> _GOAL OF THE EXERCISE_: Return the material below exactly, but only from the line with "Given: Save the" through the line with "Task: Click the Reply text link", and without its pictures.

> _DATASET ENTRIES_:
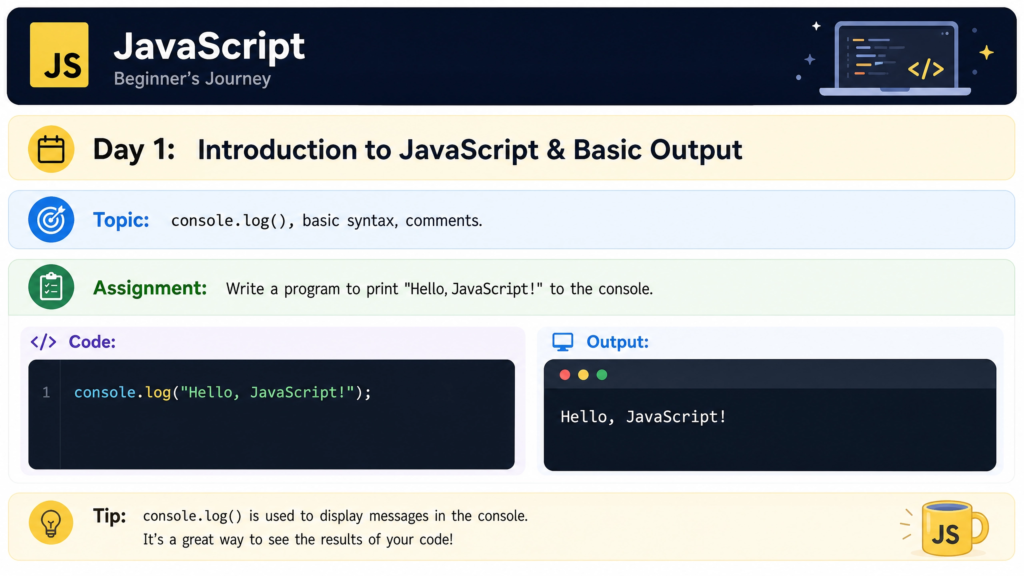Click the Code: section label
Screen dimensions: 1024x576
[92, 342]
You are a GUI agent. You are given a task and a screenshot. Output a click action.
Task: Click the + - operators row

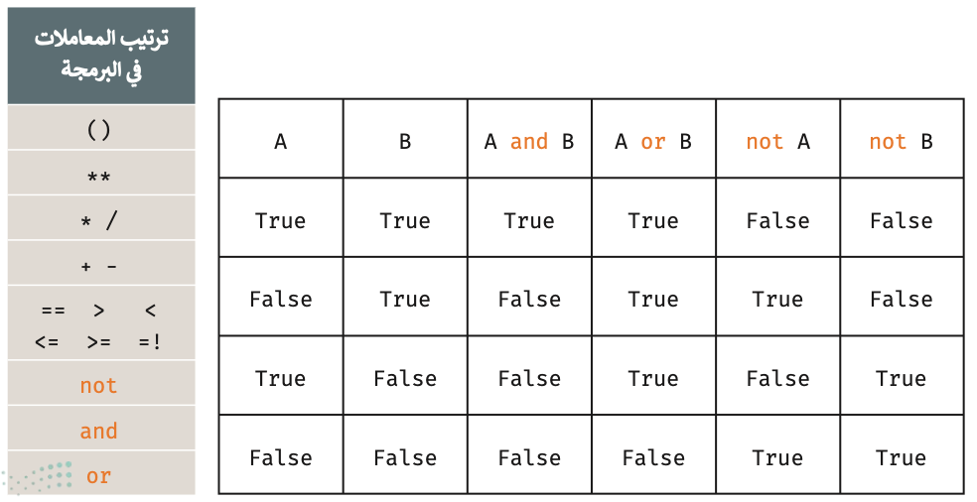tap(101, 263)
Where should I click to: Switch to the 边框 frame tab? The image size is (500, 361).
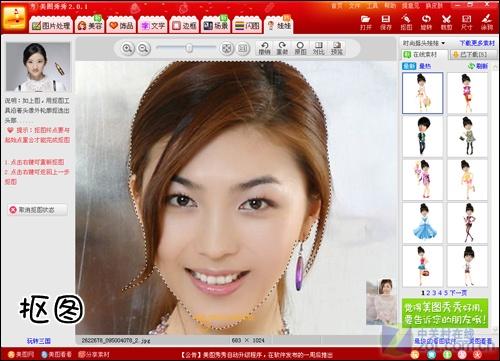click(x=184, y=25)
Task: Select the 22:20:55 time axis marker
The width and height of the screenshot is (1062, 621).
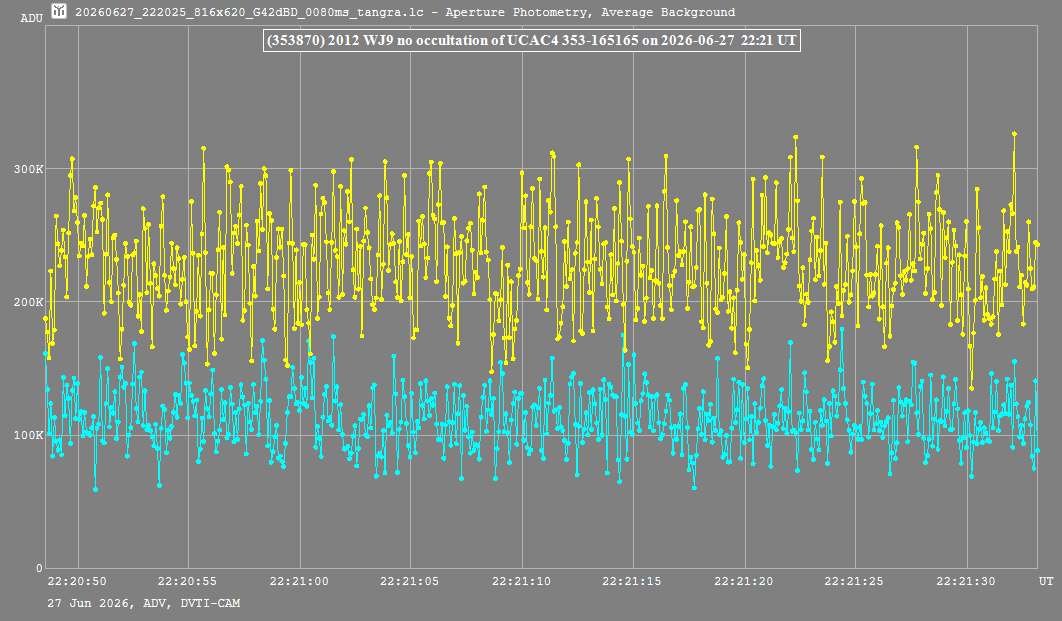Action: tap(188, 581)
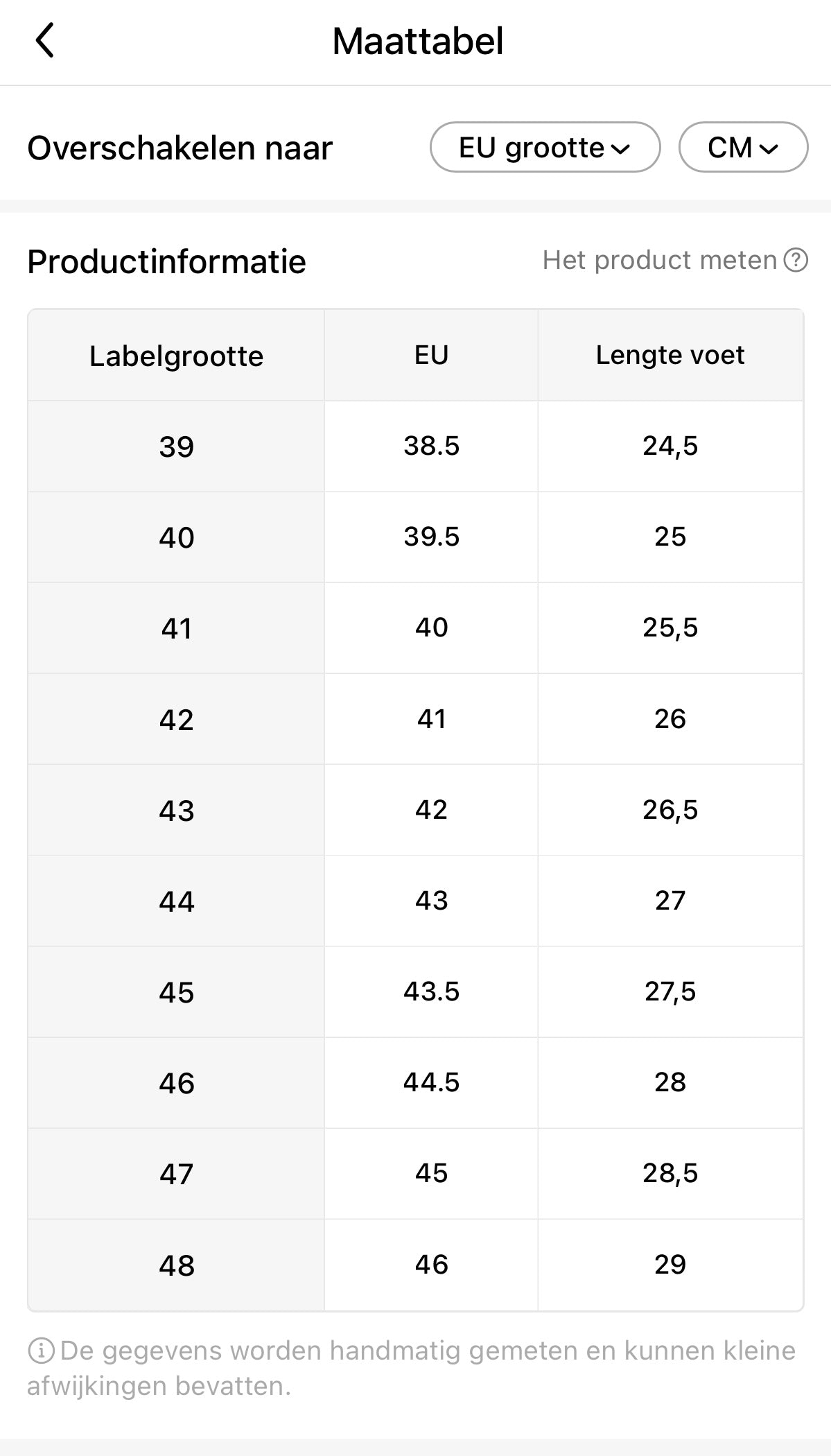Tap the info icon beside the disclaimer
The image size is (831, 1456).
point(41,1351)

==

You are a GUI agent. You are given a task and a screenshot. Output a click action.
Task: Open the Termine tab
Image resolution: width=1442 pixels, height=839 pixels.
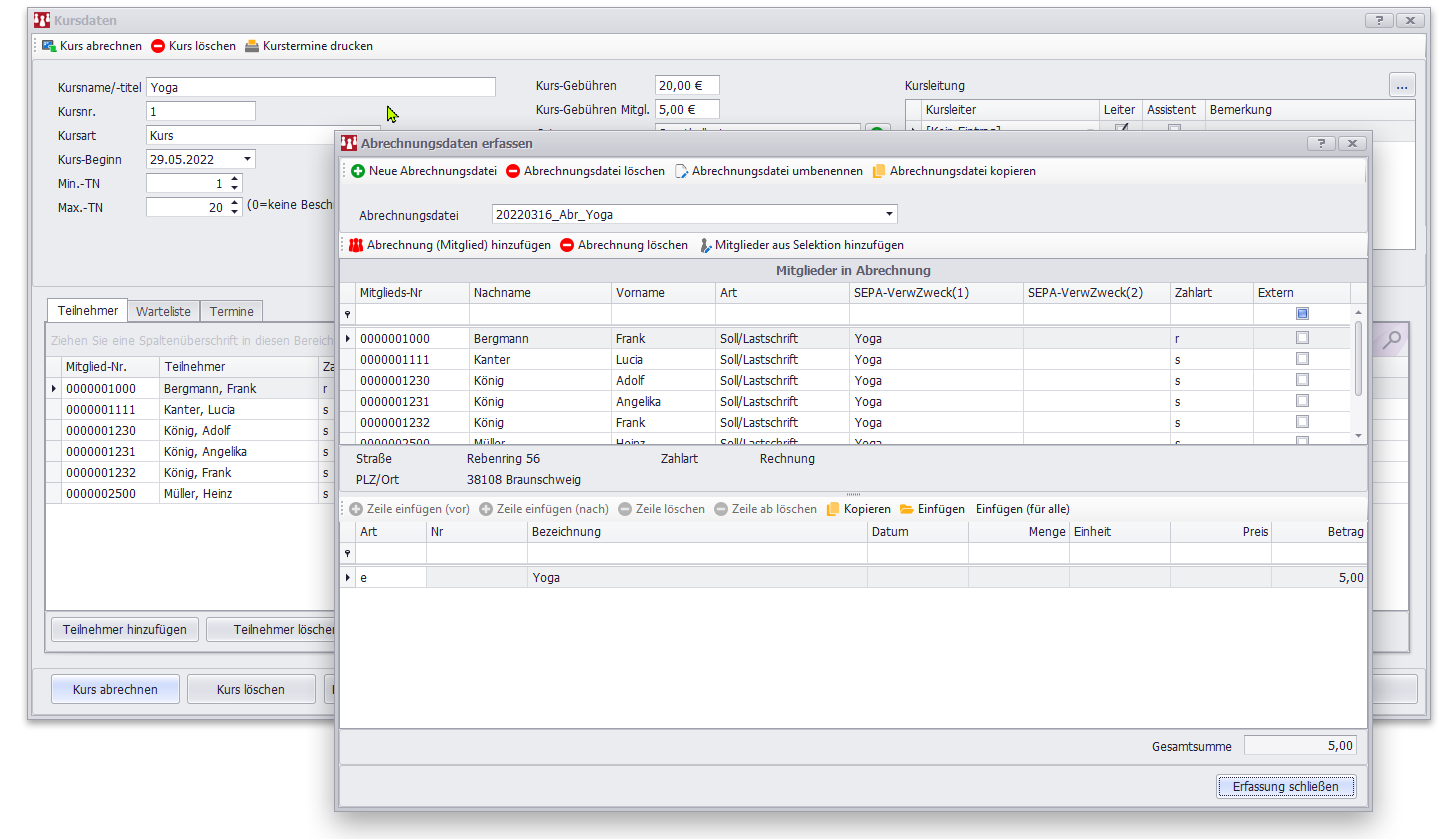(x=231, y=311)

...

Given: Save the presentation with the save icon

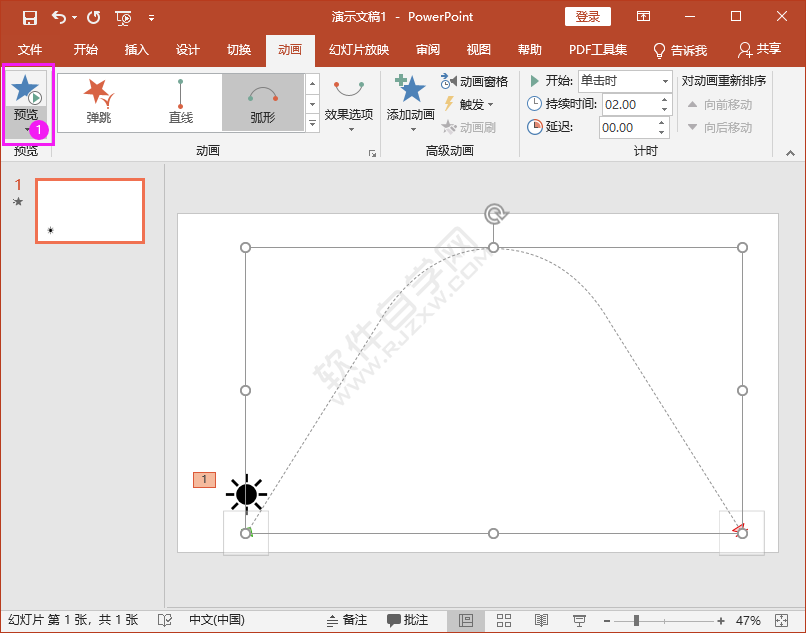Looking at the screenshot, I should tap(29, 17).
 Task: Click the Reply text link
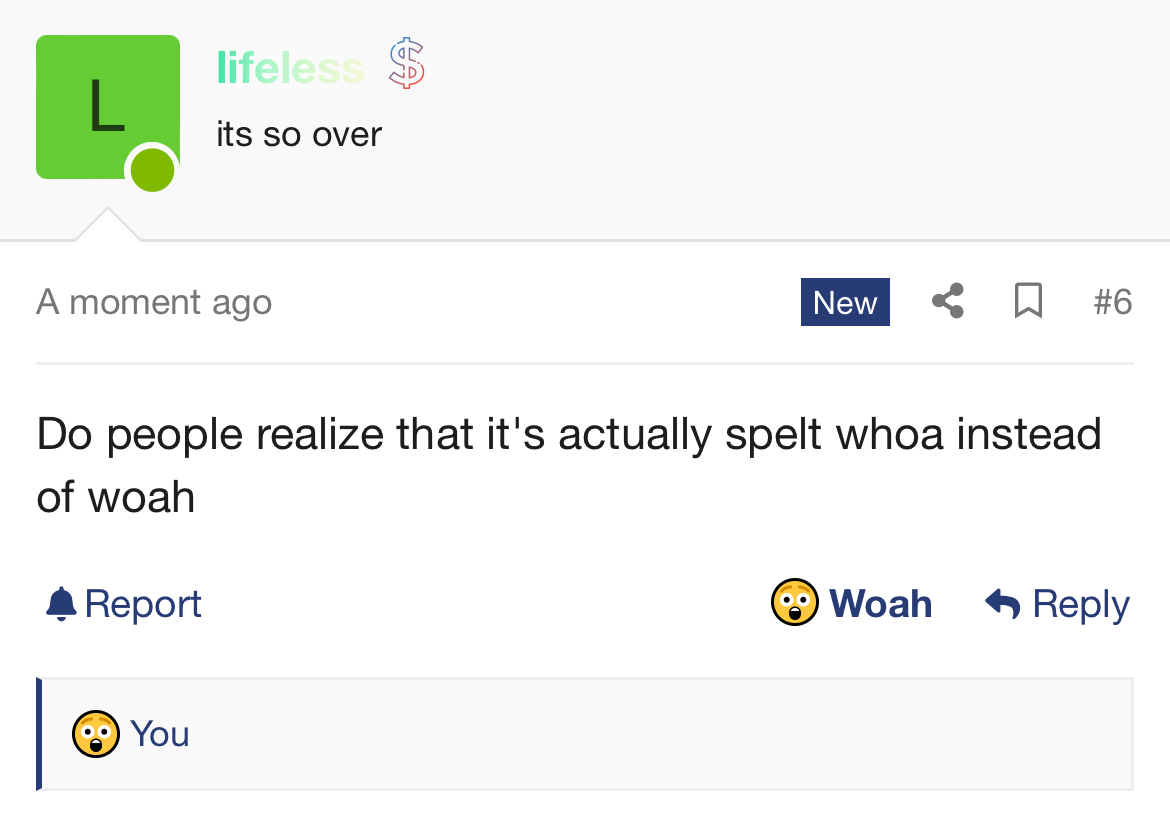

> _TASK SOLUTION_:
Given: Save the presentation with the save icon

Looking at the screenshot, I should tap(29, 17).
 Task: Click the Reply text link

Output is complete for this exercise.